-- Given records follows --

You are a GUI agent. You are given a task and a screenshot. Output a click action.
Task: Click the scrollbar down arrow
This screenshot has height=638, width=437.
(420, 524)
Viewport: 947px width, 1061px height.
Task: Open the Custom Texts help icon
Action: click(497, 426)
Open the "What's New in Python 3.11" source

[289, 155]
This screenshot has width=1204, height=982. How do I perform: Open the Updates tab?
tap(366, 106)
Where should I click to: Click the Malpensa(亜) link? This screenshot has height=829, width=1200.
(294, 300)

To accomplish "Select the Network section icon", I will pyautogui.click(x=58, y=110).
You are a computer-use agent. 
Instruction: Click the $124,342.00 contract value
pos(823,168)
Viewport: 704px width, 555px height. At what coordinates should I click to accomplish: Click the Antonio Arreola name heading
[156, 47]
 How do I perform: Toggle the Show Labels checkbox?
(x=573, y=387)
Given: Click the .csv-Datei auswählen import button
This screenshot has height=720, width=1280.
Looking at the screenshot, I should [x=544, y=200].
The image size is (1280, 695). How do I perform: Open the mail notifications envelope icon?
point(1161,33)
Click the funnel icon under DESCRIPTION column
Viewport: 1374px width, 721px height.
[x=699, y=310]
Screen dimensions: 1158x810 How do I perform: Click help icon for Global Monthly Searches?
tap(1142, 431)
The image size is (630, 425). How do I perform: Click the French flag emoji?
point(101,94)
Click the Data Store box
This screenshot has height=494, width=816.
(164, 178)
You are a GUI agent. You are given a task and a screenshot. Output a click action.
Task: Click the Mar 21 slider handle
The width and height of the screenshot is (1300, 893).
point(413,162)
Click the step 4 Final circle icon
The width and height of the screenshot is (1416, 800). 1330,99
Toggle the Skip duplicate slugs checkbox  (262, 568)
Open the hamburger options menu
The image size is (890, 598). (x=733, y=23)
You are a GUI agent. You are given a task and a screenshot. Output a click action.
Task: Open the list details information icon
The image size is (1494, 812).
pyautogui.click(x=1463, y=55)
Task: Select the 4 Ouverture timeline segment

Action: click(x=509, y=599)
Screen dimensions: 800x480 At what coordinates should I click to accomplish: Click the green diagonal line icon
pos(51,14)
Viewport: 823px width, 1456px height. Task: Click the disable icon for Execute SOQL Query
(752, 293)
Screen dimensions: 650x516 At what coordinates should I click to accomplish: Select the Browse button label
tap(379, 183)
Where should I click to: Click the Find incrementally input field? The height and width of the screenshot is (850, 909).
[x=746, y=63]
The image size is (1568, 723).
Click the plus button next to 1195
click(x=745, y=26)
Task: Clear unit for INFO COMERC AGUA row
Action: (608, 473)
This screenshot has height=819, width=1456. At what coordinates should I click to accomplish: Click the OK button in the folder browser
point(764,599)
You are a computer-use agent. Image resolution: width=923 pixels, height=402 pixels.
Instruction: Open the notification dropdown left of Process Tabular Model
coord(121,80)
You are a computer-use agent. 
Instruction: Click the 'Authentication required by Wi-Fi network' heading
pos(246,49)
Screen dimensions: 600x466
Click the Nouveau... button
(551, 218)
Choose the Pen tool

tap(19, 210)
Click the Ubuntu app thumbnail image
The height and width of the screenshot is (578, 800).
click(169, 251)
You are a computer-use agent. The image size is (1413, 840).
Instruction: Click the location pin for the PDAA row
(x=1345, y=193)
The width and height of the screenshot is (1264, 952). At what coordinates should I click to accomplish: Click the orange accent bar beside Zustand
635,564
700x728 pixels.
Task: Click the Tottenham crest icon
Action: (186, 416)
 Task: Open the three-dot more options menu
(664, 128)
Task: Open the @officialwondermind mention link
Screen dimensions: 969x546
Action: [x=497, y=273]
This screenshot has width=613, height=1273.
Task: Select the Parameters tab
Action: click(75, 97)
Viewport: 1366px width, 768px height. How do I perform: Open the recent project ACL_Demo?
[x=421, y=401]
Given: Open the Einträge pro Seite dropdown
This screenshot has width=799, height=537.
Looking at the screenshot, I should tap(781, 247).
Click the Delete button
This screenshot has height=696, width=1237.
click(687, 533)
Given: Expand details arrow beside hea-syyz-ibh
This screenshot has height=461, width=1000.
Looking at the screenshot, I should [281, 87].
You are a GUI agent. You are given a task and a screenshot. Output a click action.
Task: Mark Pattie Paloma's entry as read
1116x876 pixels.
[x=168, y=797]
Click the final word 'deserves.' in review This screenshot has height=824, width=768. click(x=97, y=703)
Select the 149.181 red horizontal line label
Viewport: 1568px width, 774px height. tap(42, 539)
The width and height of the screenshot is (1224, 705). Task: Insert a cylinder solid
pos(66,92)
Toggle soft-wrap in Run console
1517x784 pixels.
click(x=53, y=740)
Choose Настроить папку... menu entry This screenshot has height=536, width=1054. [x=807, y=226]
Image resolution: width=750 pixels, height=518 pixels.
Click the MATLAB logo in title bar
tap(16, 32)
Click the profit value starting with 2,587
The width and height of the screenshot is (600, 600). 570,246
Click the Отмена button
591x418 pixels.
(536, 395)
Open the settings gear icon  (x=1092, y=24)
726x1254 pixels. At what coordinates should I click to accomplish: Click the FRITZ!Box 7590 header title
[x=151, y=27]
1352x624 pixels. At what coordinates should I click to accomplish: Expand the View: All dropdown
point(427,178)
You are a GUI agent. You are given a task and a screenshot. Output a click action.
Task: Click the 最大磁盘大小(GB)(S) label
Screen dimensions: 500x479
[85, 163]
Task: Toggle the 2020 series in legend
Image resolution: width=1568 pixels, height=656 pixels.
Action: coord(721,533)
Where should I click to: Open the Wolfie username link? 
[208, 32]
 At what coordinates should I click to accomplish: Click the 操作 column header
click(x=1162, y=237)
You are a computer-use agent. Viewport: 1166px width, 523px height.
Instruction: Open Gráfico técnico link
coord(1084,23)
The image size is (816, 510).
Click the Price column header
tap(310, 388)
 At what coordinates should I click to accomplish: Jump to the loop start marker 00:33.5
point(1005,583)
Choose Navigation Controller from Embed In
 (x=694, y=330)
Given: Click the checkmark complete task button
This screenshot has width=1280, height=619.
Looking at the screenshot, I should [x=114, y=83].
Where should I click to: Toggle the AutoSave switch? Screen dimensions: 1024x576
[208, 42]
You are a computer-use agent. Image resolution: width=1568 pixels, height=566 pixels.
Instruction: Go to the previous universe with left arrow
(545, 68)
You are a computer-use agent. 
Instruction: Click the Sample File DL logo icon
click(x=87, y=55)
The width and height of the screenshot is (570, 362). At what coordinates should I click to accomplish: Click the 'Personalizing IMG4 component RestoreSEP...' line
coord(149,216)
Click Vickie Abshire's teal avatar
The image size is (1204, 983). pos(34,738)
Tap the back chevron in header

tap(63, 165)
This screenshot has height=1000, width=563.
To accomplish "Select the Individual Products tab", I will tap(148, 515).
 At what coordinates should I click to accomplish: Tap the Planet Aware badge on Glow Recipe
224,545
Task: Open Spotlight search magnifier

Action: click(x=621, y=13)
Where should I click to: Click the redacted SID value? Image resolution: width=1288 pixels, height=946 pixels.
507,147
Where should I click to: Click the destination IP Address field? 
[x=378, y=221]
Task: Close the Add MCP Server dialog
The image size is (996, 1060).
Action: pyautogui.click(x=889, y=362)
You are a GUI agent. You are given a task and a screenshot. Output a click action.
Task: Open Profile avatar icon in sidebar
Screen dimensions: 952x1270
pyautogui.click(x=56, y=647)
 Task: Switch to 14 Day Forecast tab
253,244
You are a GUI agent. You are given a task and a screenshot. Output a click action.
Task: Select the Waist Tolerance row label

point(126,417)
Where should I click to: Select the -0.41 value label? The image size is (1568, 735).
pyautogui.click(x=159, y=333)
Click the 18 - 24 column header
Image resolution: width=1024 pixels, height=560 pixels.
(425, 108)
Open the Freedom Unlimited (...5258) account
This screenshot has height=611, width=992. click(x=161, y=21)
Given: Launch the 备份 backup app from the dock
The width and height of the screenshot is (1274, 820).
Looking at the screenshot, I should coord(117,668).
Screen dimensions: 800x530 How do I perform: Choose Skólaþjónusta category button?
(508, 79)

-- Given records concluded --

### Exercise objective:
Above are the records; copy exactly the lines from the line with "This screenshot has height=819, width=1456." through the line with "Task: Open the @officialwondermind", both included.

### Final answer:
This screenshot has height=819, width=1456. At what coordinates should I click to accomplish: Click the OK button in the folder browser
point(764,599)
You are a computer-use agent. Image resolution: width=923 pixels, height=402 pixels.
Instruction: Open the notification dropdown left of Process Tabular Model
coord(121,80)
You are a computer-use agent. 
Instruction: Click the 'Authentication required by Wi-Fi network' heading
pos(246,49)
Screen dimensions: 600x466
Click the Nouveau... button
(551, 218)
Choose the Pen tool

tap(19, 210)
Click the Ubuntu app thumbnail image
The height and width of the screenshot is (578, 800).
click(169, 251)
You are a computer-use agent. The image size is (1413, 840).
Instruction: Click the location pin for the PDAA row
(x=1345, y=193)
The width and height of the screenshot is (1264, 952). At what coordinates should I click to accomplish: Click the orange accent bar beside Zustand
635,564
700x728 pixels.
Task: Click the Tottenham crest icon
Action: (186, 416)
 Task: Open the three-dot more options menu
(664, 128)
Task: Open the @officialwondermind mention link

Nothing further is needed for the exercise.